Se hizo tarde y fue necesario volver a la orilla y poner fin a nuestras hazañas. Pero esta partida de placer terminó con una mala ventura.

Desde que advertimos que el bote hacía agua, Vladimiro la echaba afuera con una escudilla. Eso anduvo bien durante cierto tiempo. Pero al caer la tarde, los patos, como si hubieran querido desazonarnos, volaban por encima de nuestro bote en tal número, que olvidamos nuestra situación. Nos costó caro.
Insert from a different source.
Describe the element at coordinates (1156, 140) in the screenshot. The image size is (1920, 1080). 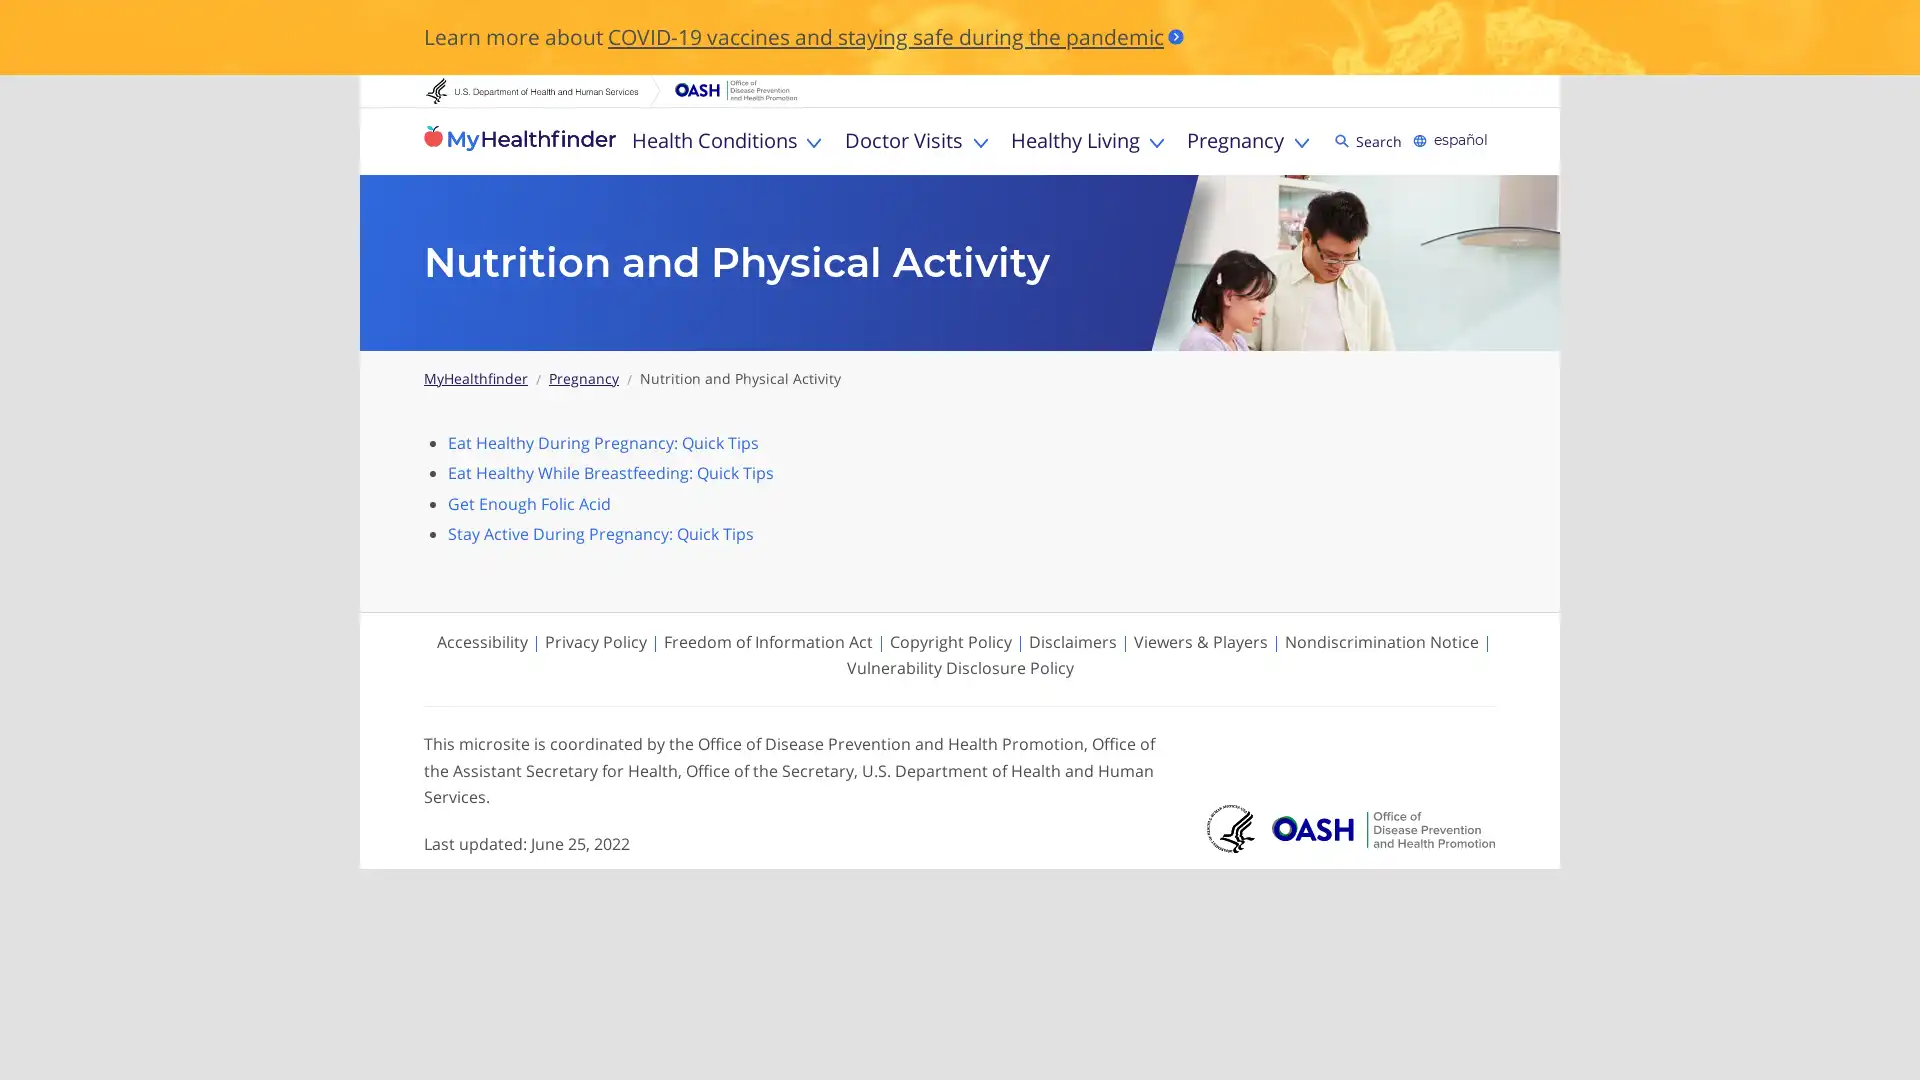
I see `Toggle Healthy Living sub menu` at that location.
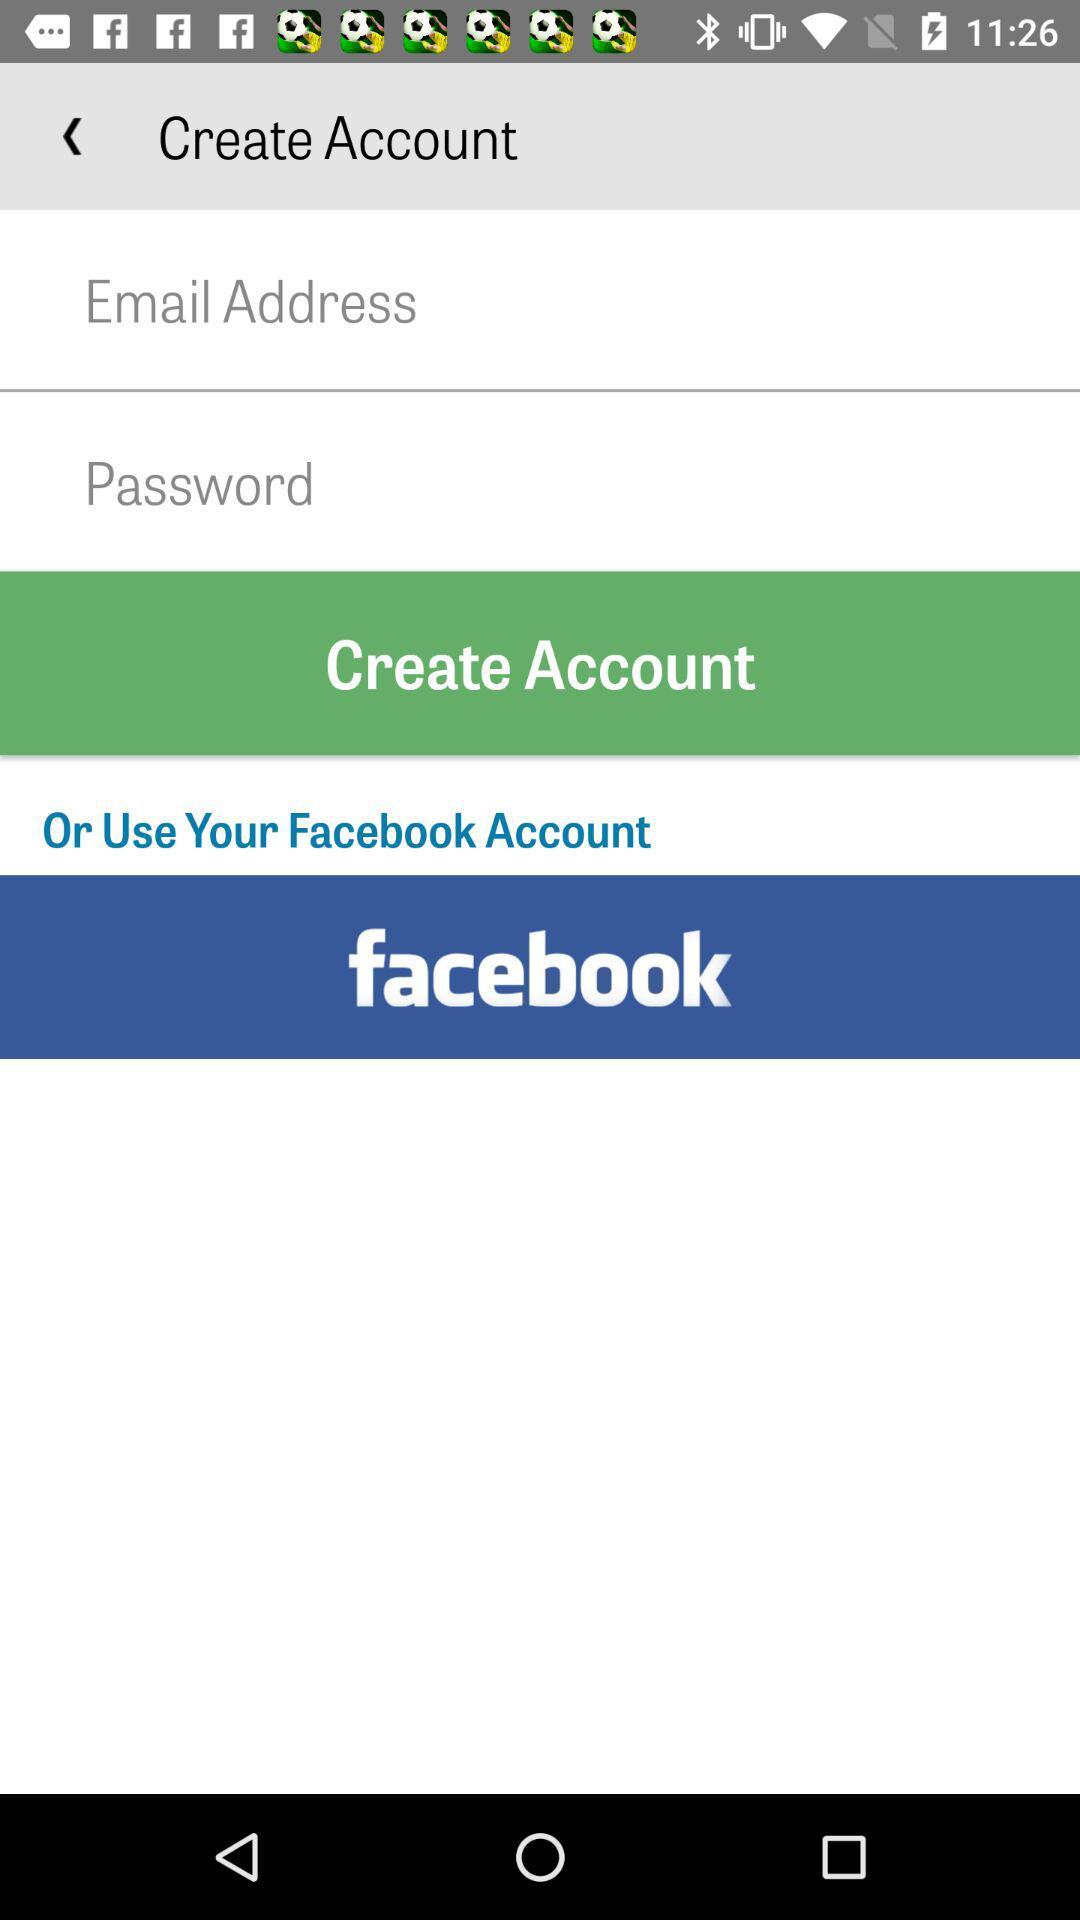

Al querer atrapar un pato herido, Jermolai se inclinó de tal modo que su peso hizo zozobrar la embarcación, que se fue a fondo. En dos segundos nos vimos sumergidos en el agua hasta el pescuezo, circundados por los patos que con tanto trabajo habíamos cazado.

No puedo dejar de reírme cuando recuerdo las caras deplorablemente cómicas que tenían mis compañeros de infortunio. Sin duda, también mi facha era lamentable. Sin embargo, cuando ocurrió el accidente, no estaba para bromas. Cada uno había dado un grito de espanto y alzado la escopeta, instintivamente, por encima de su cabeza. Sutchok, habituado a imitar a todo el mundo, también alzaba su pértiga.

Jermolai fue el primero en romper el silencio.

—¡Maldición! —gritó escupiendo al agua, como hacen los rusos de clase inferior como expresión de despecho y desprecio. Y mirando a Sutchok, añadió: "¡Tú, viejo diablo, tienes la culpa!"

Luego, furioso, encarándose con Vladimiro: —Y tú, animal, ¿qué dices ahora? Debías haber sacado toda el agua, tú, tú, tú...

Vladimiro había perdido su elocuencia. Temblaba, daba diente con diente, parecía loco. No sólo había olvidado su facundia, sino también su dignidad. Yo tocaba con los pies el bote.

En el momento de nuestra zambullida el agua me pareció muy fría, pero a la larga dejé de notarlo. Cuando me repuse algo, miré a mi alrededor; cerca de nosotros la masa de juncos ligeros, y más allá, lejos, la aldea.

—¿Qué haremos ahora? —pregunté a Jermolai.

—Vamos a verlo. No es cosa de pasar aquí la noche.

Y dirigiéndose con dureza a Vladimiro: —Tú, toma mi escopeta.